As of today, site BDII hosts are configured as follows:

sbdii[01,02,03]:
- Scientific Linux 6.4 x86_64
- EMI-3 site bdii (bdii-5.2.22-1)

There is no top BDII deployed at CSCS-LCG2 at the moment.

Operations

Normally this service does not require any operation, but when the BDII service fails for some reason it's important to disable it by stopping the lbcd service on that machine. This makes the bdii.lcg.cscs.ch not to go to this particular machine.

$ service lbcd stop

For a restart of the bdii service itself either grid-service2 restart or service bdii restart can be used.

Client tools

Testing

The best way to test the service is by using ldapsearch. Here are some examples of usage:

$ ldapsearch -x -LLL -h ppcream01 -p 2170 -b "o=grid"  # to test BDII of ppcream01
$ ldapsearch -x -LLL -h bdii.lcg.cscs.ch -p 2170 -b "o=grid"

The result of these queries should be a long document in LDIF format.

A useful tool to check published values is the GLUE validator (already installed on all sbdii* machines, otherwise available on official EMI-3 Updates repository) that can be run against a site BDII or even a BDII resource (e.g. a CE) to check the conformity of published data to the GLUE (version 2.0 by default) schema:

[sbdii03] # glue-validator -H bdii.lcg.cscs.ch -p 2170 -b o=glue -k
CRITICAL - errors 38, warnings 8, info 258 | errors=38;warnings=8;info=258

in this case there are several critical errors that can be further investigated increasing the verbosity:

[sbdii03] # glue-validator -H sbdii01.lcg.cscs.ch -p 2170 -b -o=glue -k -v2
CRITICAL - errors 38, warnings 8, info 258 | errors=38;warnings=8;info=258
Summary per type of error, warning and info message:
E002 - Obsolete entry (GLUE2EntityValidity): 38
I007 - Unknown WLCG Name (GLUE2EntityOtherInfo): 2
I032 - Default value published (GLUE2ComputingShareMaxTotalJobs): 36
I033 - Default value published (GLUE2ComputingShareMaxRunningJobs): 36
I034 - Default value published (GLUE2ComputingShareMaxWaitingJobs): 36
I043 - Memory higher than 100,000 MB (GLUE2ComputingShareMaxMainMemory): 36
I045 - Memory higher than 100,000 MB (GLUE2ComputingShareMaxVirtualMemory): 36
I091 - Total share capacity size less than 1000 GB (GLUE2StorageShareCapacityTot
alSize): 4
I096 - Default value published (GLUE2ComputingShareMaxMainMemory): 36
I097 - Default value published (GLUE2ComputingShareMaxVirtualMemory): 36
W023 - Incoherent attribute range (GLUE2ComputingShareMaxUserRunningJobs): 6
W025 - Incoherent number of total jobs (GLUE2ComputingShareTotalJobs): 2

Using glue-validator to check data published by a single resource:

[sbdii03] # glue-validator -H cream01.lcg.cscs.ch -p 2170 -b -o=glue -k
OK - errors 0, warnings 0, info 84 | errors=0;warnings=0;info=84

Failover check

Checking logs

Set up

Dependencies (other services, mount points, ...)

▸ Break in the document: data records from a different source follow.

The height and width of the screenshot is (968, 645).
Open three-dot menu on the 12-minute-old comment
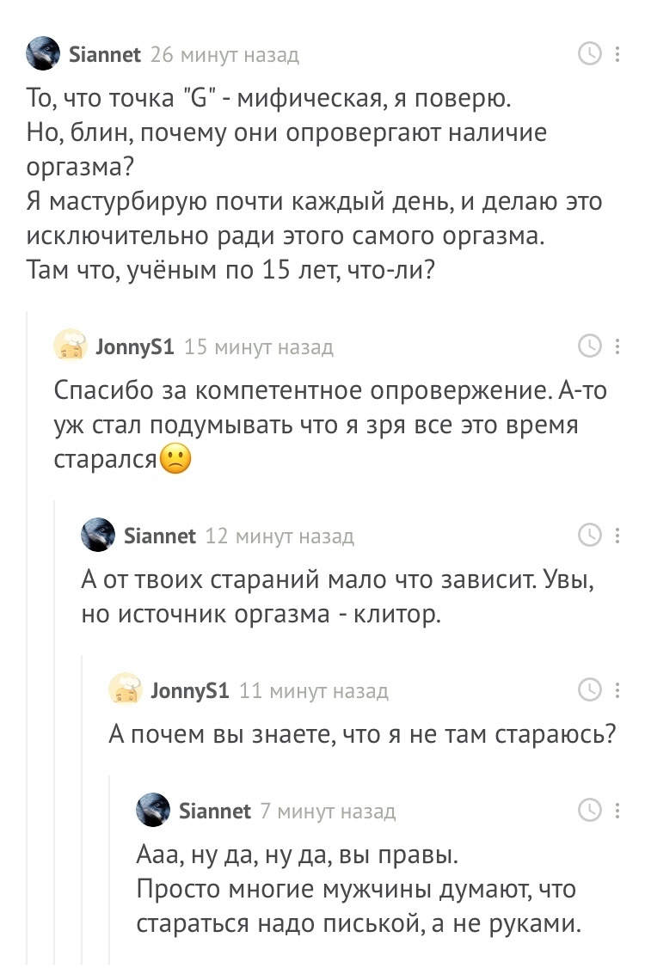coord(617,536)
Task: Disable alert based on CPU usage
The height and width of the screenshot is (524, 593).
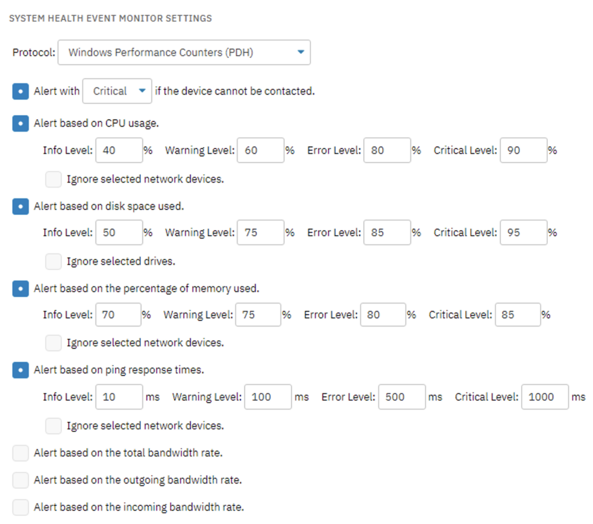Action: click(x=20, y=124)
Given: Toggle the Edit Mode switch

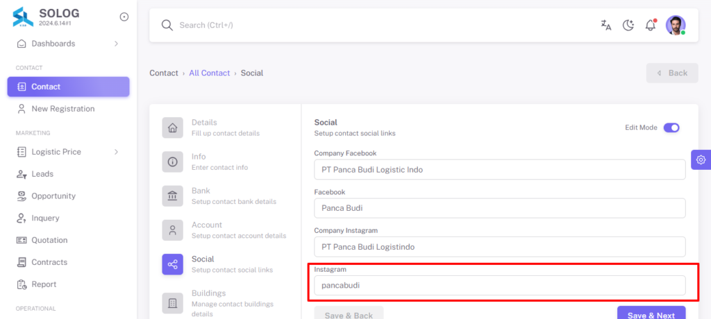Looking at the screenshot, I should pyautogui.click(x=671, y=128).
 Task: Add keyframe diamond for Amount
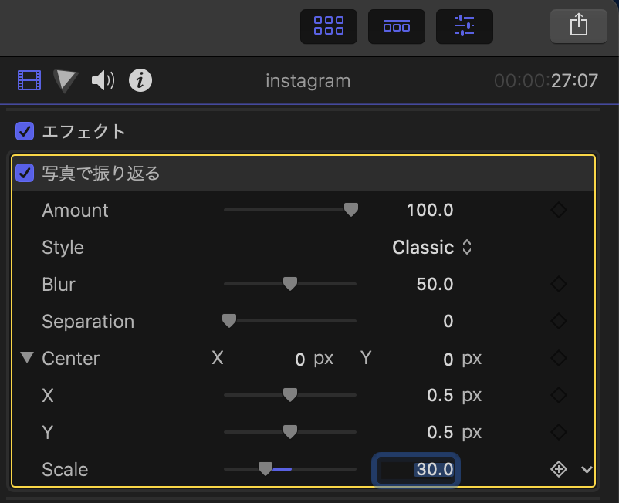pyautogui.click(x=559, y=210)
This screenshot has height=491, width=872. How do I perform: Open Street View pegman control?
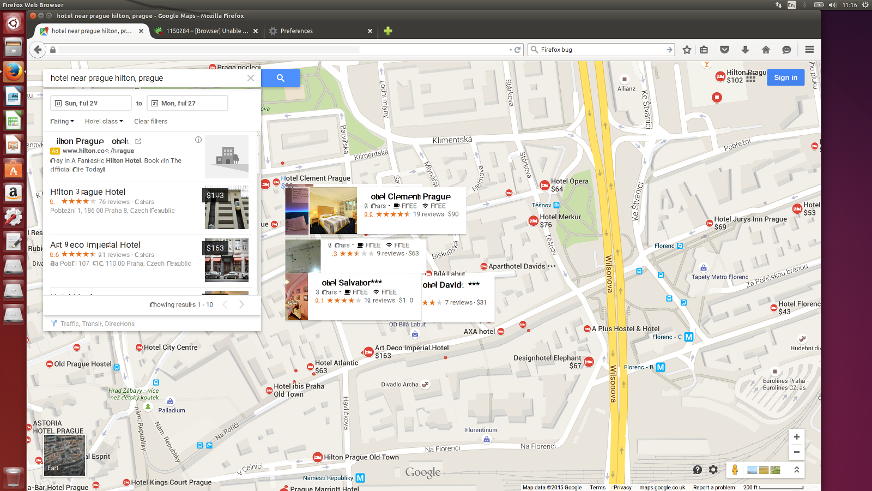click(x=735, y=470)
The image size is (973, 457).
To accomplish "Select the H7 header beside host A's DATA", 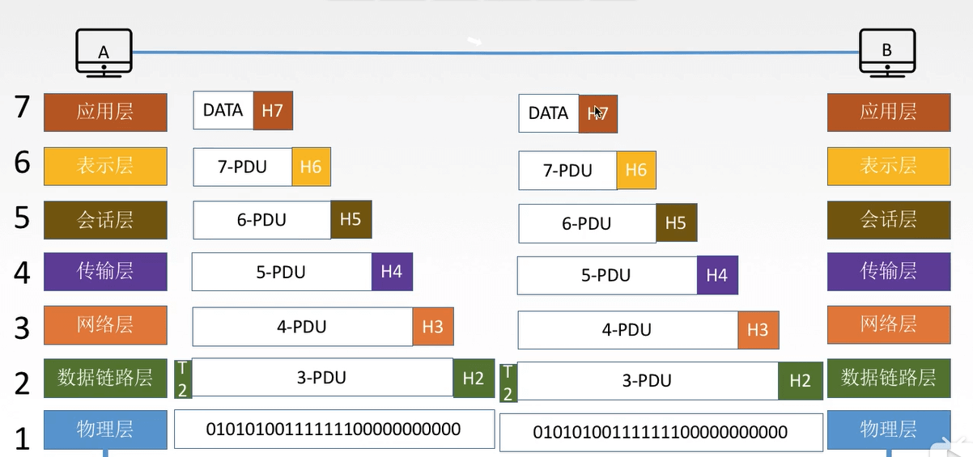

This service does not depend on any other system, just on its own. What it does need, though, is access to the BDII port (=2170 in EMI/gLite, 2135 in ARC) of the other machines defined in the siteinfo .

Redundancy notes

As stated before, there are 3 machines providing the service on a BDII DNS load balancing.

Installation

Site BDII (EMI/UMD release)

After you bring it the VM up, run cfengine once. Then try:

yum update --enablerepo=epel
yum install emi-bdii-site --enablerepo=cscs,epel
cfagent -q
/opt/glite/yaim/bin/yaim -c -s /opt/cscs/siteinfo/site-info.def -n BDII_site
cfagent -q
grid-service restart

ls -l lbcd-3.3.0.tar.gz # you should have got this 75K tarball via cfengine
# OR wget http://archives.eyrie.org/software/system/lbcd-3.3.0.tar.gz
tar -zxvf lbcd-3.3.0.tar.gz
cd lbcd-3.3.0
./configure && make && make install

# By now, you must check that bdii is in chkconfig, is UP and CORRECT!!!
chkconfig ntpd off # this should not be needed normally
cfagent -qv ; reboot

# wait for the machine to come back and bring it in production
service iptables stop
service lbcd start

Upgrade

Simply stop the services (including lbcd), update the packages, run YAIM and start the services again. At least two instance of lbcd must run on two different servers at any time in order to enable DNS load balancing. To perform a rolling update stop lbcd on one of the 3 sbdii[01-03], update the node, test it and start lbcd again; repeat on the other two nodes one node at a time.

Monitoring

The best way to see whether the service works okay is by running the ldapsearch command stated before, but there is also another important thing to do: check the status of GSTAT.

Nagios

A few specific checks have been implemented to check the status of slapd, bdii-update, lbcd.

Ganglia

Usual monitoring deployed, no specific checks implemented.

Self Sanity / revival?

Other?

Manuals

EMI Generic installation configuration

Issues

Information about issues found with this service, and how to deal with them.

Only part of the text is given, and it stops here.